Гай взвыл, как раненная собака.
— Где эта ваша Пума?! Дайте ее сюда, я сражусь с ней! Если она победит, то пусть забирает мою жизнь, и никогда на трогает Гайне, если побеждаю я… Гайне просто останется с вами, и вы НИКОГДА не принесете ее в жертву!
— Что ты говоришь?! Как ты смеешь! Убить его сейчас же! — закричала старуха.

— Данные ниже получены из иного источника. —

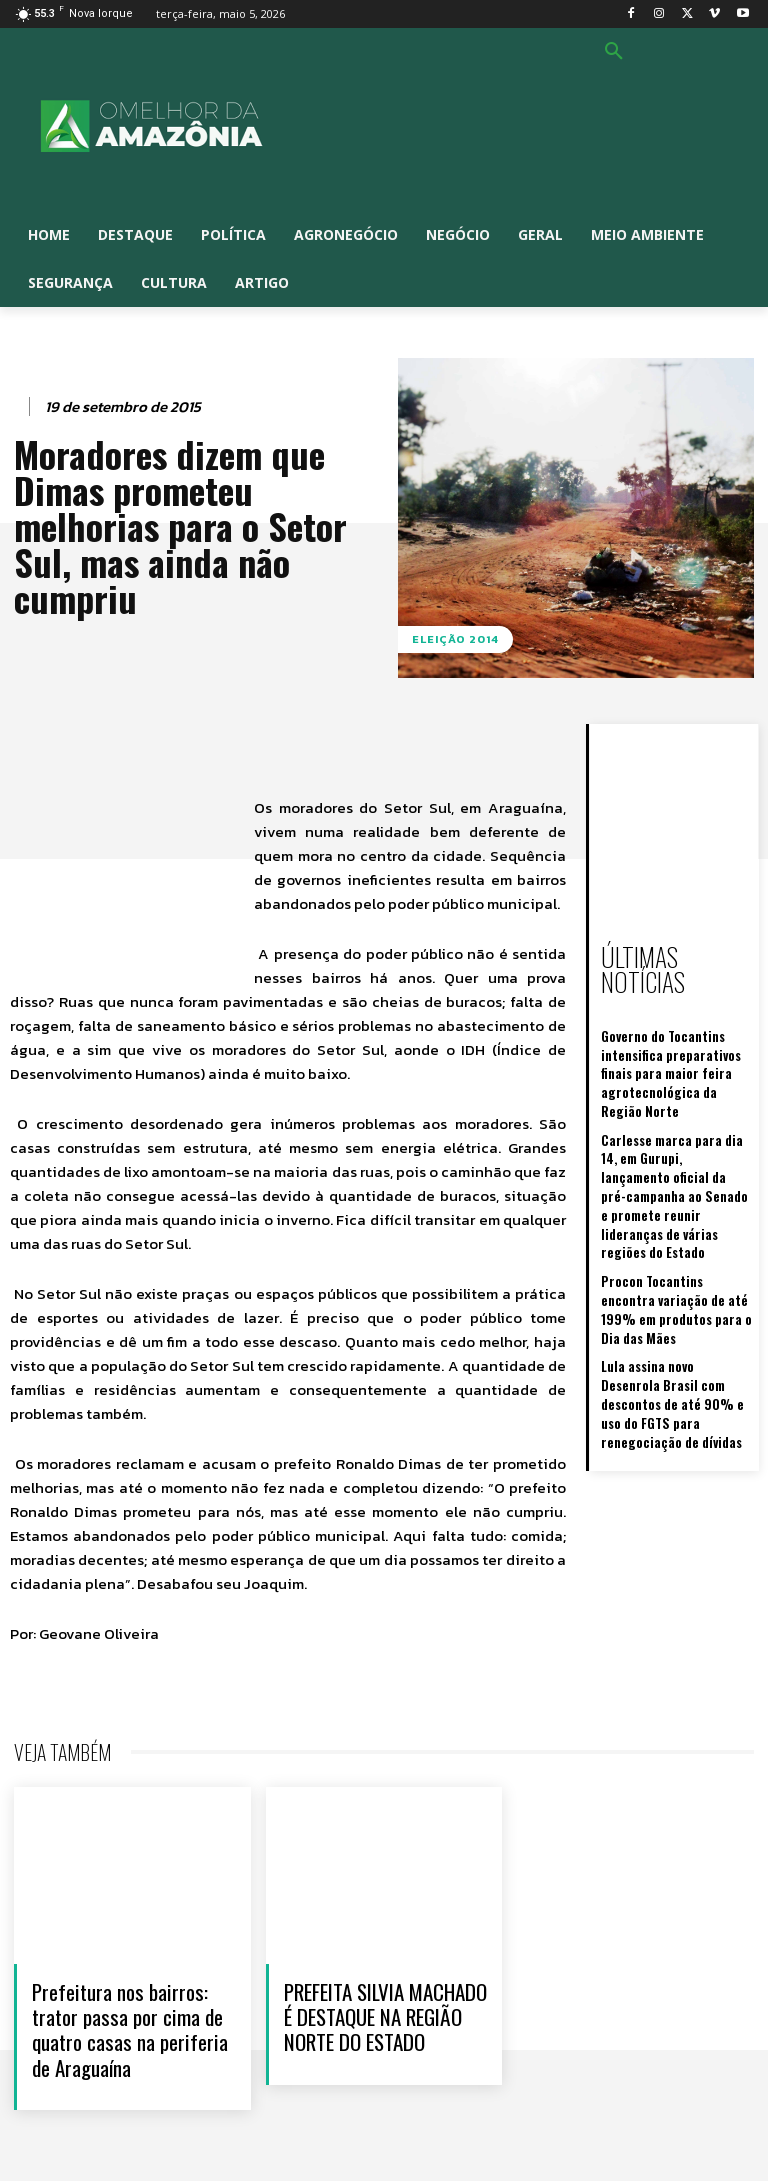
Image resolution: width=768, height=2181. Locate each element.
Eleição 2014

Гая вовремя толкнул стоявший рядом Михас. Тамареск поднял стеной землю и стрелы не достигли цели. Со всей деревни сбегались войны с мечами. Михас организовал обстрел бананами и твердыми яблоками. Фрукты летели градом на войнов и беснующийся народ. Некоторые подскальзывались на бананах, а меткие попадания яблок в головы значительно подорвали боеспособность клана Рыжехвостых пум. Тамареск разверзал под ногами упавших воинов землю, некоторые их товарищи проваливались туда следом и не могли выбраться. Гай направо и налево творил стеклянные статуи из врагов — силлиерихи застывали в причудливых позах. Эти удары Гая были смертельными. Кто-кто, а он бился не на жизнь — на смерть, ему было что терять. Друзья никогда не отличались кровожадностью, разве что Тамареск в определенные периоды своей жизни был через чур агрессивен. Но теперь на поляне в лесу Забот только Гаю было за что бороться, Тамареск и Михас, защищали себя и друга, но все же старались изолировать врага, а не убивать его.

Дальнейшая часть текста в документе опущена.